[Top][All Lists]
[Date Prev][Date Next][Thread Prev][Thread Next][Date Index][Thread Index]
branch-1_4 EOF issues
From: |
Eric Blake |
Subject: |
branch-1_4 EOF issues |
Date: |
Wed, 26 Jul 2006 23:21:03 +0000 (UTC) |
User-agent: |
Loom/3.14 (http://gmane.org/) |
Another incompatibility that I'm patching:
We were silently treating EOF as end-of-comment; Solaris treats this as a hard
error:
$ cat <<\EOF > foo
define(hi,HI)dnl
changecom(/*, */)dnl
/* hi
EOF
$ cat <<\EOF > bar
hi */
EOF
$ /usr/xpg4/bin/m4 foo bar
/* hi
/usr/xpg4/bin/m4:foo:3 EOF in comment
$ m4 foo bar
/* hi
HI */
$
Repeating an idea mentioned earlier, it might be slicker if we could allow
comments (and strings and argument collection) to cross command-line file
boundaries (the way they already cross include/sinclude file boundaries),
either with a warning, or only when the next file is not stdin or a tty (on the
grounds that an interactive input should leave the user in a known state,
rather than being at the mercy of the earlier input files). But for now, this
patch fixes the situation to give an error rather than confusingly end the
comment at EOF.
A similar comparision should be made for dnl treating EOF as a newline
character. Here, POSIX only requires m4 to parse text files, and it requires
textfiles to end in a newline, so it is outside the bounds of POSIX. Solaris
silently treated EOF as newline. So I kept our behavior, but now issue a
warning if dnl ends up treating EOF as newline.

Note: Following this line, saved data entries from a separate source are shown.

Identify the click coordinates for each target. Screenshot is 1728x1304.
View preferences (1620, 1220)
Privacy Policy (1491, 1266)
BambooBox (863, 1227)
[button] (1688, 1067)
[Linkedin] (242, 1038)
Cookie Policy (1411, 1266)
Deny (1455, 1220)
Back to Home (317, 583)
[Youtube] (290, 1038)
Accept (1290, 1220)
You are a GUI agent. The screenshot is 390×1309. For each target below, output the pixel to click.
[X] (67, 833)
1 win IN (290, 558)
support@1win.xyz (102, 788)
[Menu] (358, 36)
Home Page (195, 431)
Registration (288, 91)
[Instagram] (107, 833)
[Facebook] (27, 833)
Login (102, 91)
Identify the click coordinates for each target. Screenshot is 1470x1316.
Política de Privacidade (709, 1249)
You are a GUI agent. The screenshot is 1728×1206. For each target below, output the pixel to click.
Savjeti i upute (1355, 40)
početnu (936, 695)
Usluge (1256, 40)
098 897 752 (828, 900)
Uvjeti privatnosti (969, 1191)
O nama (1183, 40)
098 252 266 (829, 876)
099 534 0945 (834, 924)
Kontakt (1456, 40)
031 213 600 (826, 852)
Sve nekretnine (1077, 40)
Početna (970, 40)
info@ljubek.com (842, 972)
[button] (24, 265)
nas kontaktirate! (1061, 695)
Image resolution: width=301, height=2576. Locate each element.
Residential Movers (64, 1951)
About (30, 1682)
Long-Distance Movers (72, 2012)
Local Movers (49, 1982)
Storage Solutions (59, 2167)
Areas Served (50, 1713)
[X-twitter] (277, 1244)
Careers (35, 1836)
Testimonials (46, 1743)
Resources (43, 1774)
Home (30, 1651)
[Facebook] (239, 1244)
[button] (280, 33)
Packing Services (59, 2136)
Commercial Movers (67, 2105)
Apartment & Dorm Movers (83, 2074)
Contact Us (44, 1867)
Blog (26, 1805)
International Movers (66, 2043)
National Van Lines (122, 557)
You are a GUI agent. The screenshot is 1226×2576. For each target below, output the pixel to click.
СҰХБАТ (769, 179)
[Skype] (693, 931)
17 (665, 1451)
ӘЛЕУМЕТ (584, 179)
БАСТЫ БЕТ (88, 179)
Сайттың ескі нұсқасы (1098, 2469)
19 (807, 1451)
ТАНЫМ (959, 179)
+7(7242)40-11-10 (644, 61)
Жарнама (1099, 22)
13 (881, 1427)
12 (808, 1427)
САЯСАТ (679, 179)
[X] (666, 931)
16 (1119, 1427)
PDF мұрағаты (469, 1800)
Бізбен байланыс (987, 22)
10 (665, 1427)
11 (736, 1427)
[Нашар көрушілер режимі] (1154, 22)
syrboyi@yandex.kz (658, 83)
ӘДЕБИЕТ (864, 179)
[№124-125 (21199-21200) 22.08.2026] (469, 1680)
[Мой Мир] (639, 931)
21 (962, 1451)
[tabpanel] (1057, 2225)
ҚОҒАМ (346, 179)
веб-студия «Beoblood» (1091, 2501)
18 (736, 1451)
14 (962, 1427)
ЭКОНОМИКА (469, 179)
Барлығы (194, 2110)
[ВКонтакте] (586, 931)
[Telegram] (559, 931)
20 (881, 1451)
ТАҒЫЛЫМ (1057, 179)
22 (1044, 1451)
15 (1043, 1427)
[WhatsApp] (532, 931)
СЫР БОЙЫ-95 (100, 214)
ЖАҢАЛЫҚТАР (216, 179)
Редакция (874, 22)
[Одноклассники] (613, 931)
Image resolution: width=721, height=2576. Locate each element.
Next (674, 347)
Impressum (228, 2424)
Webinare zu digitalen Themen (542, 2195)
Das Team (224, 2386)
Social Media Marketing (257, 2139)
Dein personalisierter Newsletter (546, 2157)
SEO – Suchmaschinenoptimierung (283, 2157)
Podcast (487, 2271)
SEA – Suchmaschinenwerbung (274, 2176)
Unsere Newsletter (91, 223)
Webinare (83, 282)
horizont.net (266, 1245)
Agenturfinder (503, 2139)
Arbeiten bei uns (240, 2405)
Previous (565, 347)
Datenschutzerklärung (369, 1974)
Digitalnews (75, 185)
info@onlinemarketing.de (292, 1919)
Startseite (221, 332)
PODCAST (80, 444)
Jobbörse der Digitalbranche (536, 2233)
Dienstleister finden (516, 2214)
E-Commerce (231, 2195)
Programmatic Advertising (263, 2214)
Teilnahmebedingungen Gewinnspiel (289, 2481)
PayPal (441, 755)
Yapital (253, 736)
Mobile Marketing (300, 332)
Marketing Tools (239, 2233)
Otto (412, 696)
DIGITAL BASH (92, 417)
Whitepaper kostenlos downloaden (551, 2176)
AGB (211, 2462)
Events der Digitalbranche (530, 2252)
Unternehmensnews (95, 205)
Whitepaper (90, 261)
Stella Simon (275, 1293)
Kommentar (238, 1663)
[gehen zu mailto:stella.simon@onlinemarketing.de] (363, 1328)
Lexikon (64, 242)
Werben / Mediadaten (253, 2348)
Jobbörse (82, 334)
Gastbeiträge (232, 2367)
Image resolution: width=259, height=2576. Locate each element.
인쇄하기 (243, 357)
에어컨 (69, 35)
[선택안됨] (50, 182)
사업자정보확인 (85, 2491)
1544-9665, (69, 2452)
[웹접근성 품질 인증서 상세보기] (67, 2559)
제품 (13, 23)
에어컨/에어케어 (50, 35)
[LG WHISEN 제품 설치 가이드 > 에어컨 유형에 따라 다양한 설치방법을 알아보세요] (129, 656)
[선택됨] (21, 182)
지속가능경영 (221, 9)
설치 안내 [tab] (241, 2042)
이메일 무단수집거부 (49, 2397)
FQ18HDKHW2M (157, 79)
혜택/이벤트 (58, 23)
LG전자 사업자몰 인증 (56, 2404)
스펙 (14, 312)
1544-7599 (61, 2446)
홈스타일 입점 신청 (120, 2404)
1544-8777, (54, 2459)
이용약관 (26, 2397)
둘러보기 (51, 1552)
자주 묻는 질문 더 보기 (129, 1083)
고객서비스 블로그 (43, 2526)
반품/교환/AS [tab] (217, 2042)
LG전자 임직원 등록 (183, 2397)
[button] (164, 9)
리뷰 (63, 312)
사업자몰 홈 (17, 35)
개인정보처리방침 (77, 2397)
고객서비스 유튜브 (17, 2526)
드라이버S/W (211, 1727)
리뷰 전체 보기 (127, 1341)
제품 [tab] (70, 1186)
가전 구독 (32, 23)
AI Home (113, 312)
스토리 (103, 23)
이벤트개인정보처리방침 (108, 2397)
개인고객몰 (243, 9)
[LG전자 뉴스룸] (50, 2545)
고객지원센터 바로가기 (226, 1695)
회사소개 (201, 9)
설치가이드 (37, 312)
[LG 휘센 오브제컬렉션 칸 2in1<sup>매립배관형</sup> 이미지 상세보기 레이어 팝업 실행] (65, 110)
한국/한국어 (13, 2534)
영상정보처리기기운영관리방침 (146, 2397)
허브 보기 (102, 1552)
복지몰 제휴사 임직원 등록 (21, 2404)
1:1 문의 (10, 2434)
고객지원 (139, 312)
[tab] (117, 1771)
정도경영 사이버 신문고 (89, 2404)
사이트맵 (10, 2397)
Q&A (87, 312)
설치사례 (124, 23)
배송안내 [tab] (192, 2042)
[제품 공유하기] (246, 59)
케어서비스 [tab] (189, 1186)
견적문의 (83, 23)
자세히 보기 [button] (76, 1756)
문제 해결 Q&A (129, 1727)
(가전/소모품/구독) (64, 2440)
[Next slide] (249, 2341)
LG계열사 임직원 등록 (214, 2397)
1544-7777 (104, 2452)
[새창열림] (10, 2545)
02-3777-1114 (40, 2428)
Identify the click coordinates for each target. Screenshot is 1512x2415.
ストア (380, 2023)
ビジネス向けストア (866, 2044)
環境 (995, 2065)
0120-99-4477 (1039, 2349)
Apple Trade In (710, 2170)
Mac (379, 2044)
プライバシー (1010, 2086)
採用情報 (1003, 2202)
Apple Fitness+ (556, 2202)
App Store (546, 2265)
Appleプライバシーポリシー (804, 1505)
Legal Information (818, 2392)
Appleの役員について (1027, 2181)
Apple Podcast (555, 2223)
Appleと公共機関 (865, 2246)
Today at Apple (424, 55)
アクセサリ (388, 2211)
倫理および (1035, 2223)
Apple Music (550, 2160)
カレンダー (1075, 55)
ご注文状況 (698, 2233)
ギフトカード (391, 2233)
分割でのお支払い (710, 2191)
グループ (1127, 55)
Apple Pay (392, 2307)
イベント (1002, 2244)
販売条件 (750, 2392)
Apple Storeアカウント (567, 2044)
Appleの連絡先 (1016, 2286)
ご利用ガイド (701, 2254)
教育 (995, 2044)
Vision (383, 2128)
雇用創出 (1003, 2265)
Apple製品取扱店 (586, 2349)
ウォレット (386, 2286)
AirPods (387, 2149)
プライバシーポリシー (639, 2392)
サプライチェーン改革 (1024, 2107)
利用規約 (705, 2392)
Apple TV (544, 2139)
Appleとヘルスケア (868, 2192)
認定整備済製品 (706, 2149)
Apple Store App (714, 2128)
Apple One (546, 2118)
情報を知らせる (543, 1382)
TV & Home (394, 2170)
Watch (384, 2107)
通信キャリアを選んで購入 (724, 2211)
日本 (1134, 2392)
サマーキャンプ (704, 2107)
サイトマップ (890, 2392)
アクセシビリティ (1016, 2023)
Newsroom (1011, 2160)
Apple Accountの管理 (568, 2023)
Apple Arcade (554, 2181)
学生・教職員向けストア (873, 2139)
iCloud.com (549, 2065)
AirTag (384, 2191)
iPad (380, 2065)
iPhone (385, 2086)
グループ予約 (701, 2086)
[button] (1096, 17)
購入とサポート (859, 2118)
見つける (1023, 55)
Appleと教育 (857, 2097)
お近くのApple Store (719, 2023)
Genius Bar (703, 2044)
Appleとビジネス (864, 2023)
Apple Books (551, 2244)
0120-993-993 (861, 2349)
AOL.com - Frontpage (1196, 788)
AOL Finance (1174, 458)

But this does mean that because of our include/sinclude not doing EOF parsing,
that we are different than Solaris:
$ printf 'define(hi,HI)0 hi dnl 1 hi ' > foo
$ echo '2 hi' > bar
$ /usr/xpg4/bin/m4 foo bar
0 HI 2 HI
$ m4 foo bar
0 HI 2 HI
$ echo 'include(foo)include(bar)' | /usr/xpg4/bin/m4
0 HI 2 HI
$ echo 'include(foo)include(bar)' | m4
0 HI $
I don't want to change m4 to error out on include/sinclude, in case someone was
depending on that, but could not find an easy way to make it warn when
including a file left the parser in a non-default state. Yet I don't like how
command line and include/sinclude behave differently. Oh well, for now I just
documented it.
I also discovered that Solaris parses macros before quote strings before
comments, although GNU does comment, macro, then quote.
$ /usr/xpg4/bin/m4
define(hi,HI)changecom(q,Q)dnl
q hi Q hi
q HI Q HI
changecom(<,Q)changequote(`<',>)dnl
< hi Q hi >
hi Q hi >
$ m4
define(hi,HI)changecom(q,Q)dnl
q hi Q hi
q hi Q hi
$
For now, I just documented this, rather than rearranging our parser. POSIX is
silent here, should I go for matching Solaris behavior on the branch, or save
that for head?
Meanwhile, I encountered a weird Solaris bug (not worth mimicking in GNU m4 :) -
when the start-comment string is a prefix of the start-quote string, the next
character of the comment is doubled:
$ echo 'changecom(<,>)changequote(`<<'\'',>>)define(hi,HI)<hi>' \
| /usr/xpg4/bin/m4
<hhi>
$
2006-07-26 Eric Blake <address@hidden>
* doc/m4.texinfo (Macro Arguments, Changequote, Changecom)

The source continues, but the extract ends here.